Author note: TheGreatSalmon here again! With more angst…I might try update with something a little more light-hearted soon. And something longer than a drabble/oneshot. Please criticise! :)
A Matter of Days
Days. That's how long it had been since Meteor fell. Just a matter of days.
In less that a week, the world's most prosperous city had been reduced to rubble. Sturdy concrete buckled and cracked, steel scaffolding bent and collapsed. Pure, raw mako singed the unwary as it pooled on the pavement.
Barret didn't know what was worse – the sheer carnage, or the fact that some people had survived. If you can call it that, he thought to himself, with a grimace. He considered those left alive the unlucky ones. There were a few people roaming the slums nursing a sore ankle or a bruised knee, but it would be a miracle for anyone residing on the city's upper plates to escape the destruction with anything short of a severe concussion. Even those who seemed
the most blessed could be the hardest hit – with the loss of multiple friends and family members. The populace would have to face the facts eventually. They no longer had a home.
Tens of thousands were dead. And, more immediately, there was a severe lack of food, water, and other essentials. The closest town that might have those things available was Kalm, but no-one seemed to be able to look there for help in good conscience. After all, the settlement that had previously been little more than a stout town had swelled to the size of a city with the constant trickle of refugees. His own daughter among them, Barret was hardly about to start depriving the city of anything that helped to fulfil its needs.
They'd had no choice but to outsource to farms on the coast, further out even than Fort Condor. 'They' being Avalanche, terrorist organization-turned peacekeeping heroes. 'They', the ones who had skyrocketed from slum-dwelling dirt to the stuff of legends seemingly overnight.
No matter how long he might be in that position, Barret didn't think he'd ever get used to being thought of as a leader of anything more than a miniscule group of small-time environmental activists. Boldness he had in abundance, but he could also be rash; he could be tactical, but had never been the cleverest of men – and as 'the gang' dispersed, so did his support in decision-making. A most critical loss had been Cloud, driven out to the farms on a beat-up bike 3 days past for goods.
Barret wished that he could just push everything off onto someone else, like the young soldier was prone to do, but then where would all the work end up? Nothing would ever get done, and an entire city, or what remained of it, would starve. If someone had to play mayor, it might as well be him…
Barret smelt the man before he managed to interrupt his brief reverie. No-one had had much time to wash or even sleep recently, but even so, Cid Highwind reeked – of the sharp tang of explosives and the sickly-sweetness of engine oil, on top of his usual aura of sweat and cigarette smoke.
"I'm leavin', buddy."
Barret grunted.
"You too, 'uh? What'm I sposed ta do now?"
Cid clapped him on the shoulder. "Stay alive, maybe? Figure out whatcha need, everythin' else'll sort out awright."
"What 'bout what I want?"
The pilot chuckled. "Life's rarely 'bout what you want, but hell, you better figure out real quick whether you want this whole town dependin' on ya."

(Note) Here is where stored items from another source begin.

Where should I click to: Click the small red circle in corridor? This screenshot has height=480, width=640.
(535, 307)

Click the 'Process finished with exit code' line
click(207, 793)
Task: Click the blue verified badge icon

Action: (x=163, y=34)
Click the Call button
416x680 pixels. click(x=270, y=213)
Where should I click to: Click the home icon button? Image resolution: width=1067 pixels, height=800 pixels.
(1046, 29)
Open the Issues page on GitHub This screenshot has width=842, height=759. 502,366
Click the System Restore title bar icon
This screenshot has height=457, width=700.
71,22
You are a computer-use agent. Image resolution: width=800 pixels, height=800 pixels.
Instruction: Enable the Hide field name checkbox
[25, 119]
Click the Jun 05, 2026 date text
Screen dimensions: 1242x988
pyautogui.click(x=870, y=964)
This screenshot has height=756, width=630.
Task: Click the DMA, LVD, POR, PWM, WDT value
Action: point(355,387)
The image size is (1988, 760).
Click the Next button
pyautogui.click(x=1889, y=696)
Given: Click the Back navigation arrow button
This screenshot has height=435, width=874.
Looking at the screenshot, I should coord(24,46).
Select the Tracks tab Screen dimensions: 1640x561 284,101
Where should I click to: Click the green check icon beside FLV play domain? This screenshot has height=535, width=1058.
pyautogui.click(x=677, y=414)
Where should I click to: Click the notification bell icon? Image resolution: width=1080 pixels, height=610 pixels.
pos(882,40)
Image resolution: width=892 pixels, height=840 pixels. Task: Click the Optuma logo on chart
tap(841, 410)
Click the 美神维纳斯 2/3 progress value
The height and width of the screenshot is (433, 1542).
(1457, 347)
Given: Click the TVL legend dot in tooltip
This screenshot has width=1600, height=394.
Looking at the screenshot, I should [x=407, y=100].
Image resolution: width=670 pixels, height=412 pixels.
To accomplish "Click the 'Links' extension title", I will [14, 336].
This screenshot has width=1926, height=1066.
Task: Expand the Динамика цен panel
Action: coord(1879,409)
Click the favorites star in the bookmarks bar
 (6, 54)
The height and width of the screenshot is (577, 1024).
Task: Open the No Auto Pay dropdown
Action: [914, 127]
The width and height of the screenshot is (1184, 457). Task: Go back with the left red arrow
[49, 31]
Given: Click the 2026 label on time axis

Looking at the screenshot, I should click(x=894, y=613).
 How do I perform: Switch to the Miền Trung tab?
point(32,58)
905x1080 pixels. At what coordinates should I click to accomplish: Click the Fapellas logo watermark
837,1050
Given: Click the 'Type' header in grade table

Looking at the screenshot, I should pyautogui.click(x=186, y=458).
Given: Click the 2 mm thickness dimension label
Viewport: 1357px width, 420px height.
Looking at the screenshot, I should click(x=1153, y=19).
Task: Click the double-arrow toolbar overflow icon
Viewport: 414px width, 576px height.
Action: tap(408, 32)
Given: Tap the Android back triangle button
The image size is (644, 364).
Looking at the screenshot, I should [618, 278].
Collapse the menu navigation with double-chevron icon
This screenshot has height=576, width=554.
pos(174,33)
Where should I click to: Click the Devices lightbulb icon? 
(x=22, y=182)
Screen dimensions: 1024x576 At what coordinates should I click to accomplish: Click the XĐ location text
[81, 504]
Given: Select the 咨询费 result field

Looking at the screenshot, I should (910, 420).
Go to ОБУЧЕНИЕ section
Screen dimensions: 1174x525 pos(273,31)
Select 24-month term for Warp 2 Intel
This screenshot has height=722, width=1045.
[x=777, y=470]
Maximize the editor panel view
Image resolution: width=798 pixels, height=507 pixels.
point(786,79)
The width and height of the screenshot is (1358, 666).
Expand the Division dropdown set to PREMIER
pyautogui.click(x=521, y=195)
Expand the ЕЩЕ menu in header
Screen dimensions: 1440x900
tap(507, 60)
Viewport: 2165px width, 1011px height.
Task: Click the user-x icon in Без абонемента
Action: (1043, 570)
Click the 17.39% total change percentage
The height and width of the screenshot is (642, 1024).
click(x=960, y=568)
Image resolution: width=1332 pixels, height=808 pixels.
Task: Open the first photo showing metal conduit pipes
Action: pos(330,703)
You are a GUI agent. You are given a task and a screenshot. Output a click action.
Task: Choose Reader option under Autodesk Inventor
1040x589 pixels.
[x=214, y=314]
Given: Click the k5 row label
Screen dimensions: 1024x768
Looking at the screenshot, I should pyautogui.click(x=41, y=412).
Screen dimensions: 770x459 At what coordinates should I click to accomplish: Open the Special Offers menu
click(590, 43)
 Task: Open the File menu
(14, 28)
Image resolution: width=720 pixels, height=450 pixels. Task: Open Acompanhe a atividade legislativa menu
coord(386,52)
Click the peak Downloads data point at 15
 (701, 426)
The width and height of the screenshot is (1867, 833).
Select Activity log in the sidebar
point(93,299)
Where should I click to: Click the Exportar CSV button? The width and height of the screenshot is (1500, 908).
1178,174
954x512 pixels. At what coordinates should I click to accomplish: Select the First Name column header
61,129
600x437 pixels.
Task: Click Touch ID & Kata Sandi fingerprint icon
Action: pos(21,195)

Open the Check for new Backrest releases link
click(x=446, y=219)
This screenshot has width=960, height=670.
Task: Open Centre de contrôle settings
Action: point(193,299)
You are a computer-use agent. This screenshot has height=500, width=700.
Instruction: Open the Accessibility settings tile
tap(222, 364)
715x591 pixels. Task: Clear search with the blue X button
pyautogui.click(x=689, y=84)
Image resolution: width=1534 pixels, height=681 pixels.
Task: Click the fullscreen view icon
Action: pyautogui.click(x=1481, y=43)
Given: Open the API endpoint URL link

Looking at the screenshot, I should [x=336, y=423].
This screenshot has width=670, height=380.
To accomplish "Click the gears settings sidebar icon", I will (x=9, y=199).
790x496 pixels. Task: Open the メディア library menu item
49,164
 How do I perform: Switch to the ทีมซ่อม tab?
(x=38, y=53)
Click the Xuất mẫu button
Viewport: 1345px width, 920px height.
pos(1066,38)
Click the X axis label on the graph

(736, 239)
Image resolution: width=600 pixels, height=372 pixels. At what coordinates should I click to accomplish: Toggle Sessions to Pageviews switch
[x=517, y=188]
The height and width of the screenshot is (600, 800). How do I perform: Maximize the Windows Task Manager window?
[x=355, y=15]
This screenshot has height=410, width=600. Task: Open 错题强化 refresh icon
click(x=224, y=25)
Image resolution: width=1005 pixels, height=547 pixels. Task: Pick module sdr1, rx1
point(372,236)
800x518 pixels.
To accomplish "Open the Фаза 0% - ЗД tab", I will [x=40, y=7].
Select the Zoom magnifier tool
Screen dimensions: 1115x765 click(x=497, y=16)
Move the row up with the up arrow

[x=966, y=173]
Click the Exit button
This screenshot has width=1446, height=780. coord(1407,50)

"That's it, is it?" Barret stared solemnly out into the desolation. Then he seemed to find one last reserve of strength and clutched his gun arm as if for good luck, as he often did, and boomed, "Well, we'll see each other soon, got it? We're all gonna be together again before long. Make sure t' bring Shera, ya hear?"
Cid grinned, and nodded.
"Yeh. It'll be like old times. And all this'll just seem like some bad dream that happened years ago."